UHR subjects were followed up at regular intervals to identify those who later transitioned to psychosis (UHR-T) and those who did not (UHR-NT). The transition to psychosis was defined by any DSM-V for a mental illness. Telephone assessments were performed monthly during the 2-year follow-up period, including the items of severity, frequency, duration of symptoms and mood, and sleep. The presence of a psychotic syndrome (POPS) questionnaire can exclude previous or current psychotic syndromes, and the diagnosis needs to be established in both (A) and (B). (A) Positive symptoms reach a certain level (score: level 6), such as abnormal thinking content (suspicion, delusion of victimization, delusion of exaggeration), perceptual abnormalities with a low degree of hallucination, and incoherent or incomprehensible speech; (B) at least one of the symptoms meeting criteria (A) occurs 4 days a week on average and lasts 1 h, with a duration of more than 1 month, or the symptoms are seriously confusing and dangerous. Transition to psychosis was comprehensively assessed every 3 months in the first year, every 6 months in the second year, and at the moment of transition.
Both assessments were conducted by two psychiatrists who passed conformance training with an internal conformance coefficient of 0.90 each.
2.2 Blood collection and analyses
All blood samples were collected at the baseline visit. Every participant was instructed to avoid caffeine and alcohol consumption, and physical exercise for at least 30 min before any blood sampling. After overnight fasting, blood was sampled from 8:00 a.m. to 10:00 a.m. The blood sample was later centrifuged at 3,000 g for 10 min, and the plasma was stored in a deep freezer (–80°C) before use. The Luminex assay was conducted to measure IL-1β, IL-2, IL-4, IL-6, IL-17, INF-γ, IL-10, IL-8, IL-12, and TNF-β levels at the same time following the manufacturer’s instructions. Both patient and reference serum samples were incorporated in each multi-bioassay plate. In addition, TNF-α level was measured by the high-sensitivity enzyme-linked immunosorbent assay (ELISA) kits in line with the manufacturer’s protocols. Standard curves were prepared by using 4- or 5-PL logistic regression, and data were investigated by the Luminex Flexmap 3D system. A total of 10 proteins were measured with the intra- and inter-assay coefficient of variance of < 10%. Meanwhile, three proteins (IL-10, IL-12, and IL-8) were excluded due to > 80% values below the limit of detection (LOD). For the specific assay, values below the LOD were replaced with the LOD. Six participants (including five FES and one UHR) were excluded because their samples failed quality control.

**RECORDS SHOWN:**
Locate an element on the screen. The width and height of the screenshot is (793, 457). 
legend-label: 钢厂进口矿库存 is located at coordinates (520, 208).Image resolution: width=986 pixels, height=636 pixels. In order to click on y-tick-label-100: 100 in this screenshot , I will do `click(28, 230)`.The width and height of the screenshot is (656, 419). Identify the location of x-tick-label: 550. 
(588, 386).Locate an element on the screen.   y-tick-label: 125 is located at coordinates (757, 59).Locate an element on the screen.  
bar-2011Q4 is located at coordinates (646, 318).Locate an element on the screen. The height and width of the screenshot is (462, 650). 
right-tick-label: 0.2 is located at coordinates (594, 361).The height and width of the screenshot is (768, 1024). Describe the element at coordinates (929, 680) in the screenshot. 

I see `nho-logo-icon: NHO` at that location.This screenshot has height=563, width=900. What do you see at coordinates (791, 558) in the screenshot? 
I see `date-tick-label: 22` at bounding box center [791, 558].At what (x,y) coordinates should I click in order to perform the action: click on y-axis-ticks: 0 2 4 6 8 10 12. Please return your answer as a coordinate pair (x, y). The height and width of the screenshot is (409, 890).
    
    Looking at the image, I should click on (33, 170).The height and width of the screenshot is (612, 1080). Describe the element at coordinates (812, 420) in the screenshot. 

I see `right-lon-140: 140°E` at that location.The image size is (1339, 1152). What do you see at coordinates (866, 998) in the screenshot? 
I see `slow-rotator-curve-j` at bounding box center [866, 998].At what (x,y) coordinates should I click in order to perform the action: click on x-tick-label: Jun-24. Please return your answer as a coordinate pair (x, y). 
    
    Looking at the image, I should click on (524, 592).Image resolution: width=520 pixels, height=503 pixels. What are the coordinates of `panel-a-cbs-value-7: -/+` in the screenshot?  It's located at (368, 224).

**WORK TO BE COMPLETED:**
In the study methods text, how often were telephone assessments performed during follow-up?

**RESPONSE TO THE EXERCISE:**
Monthly, during the 2-year follow-up period.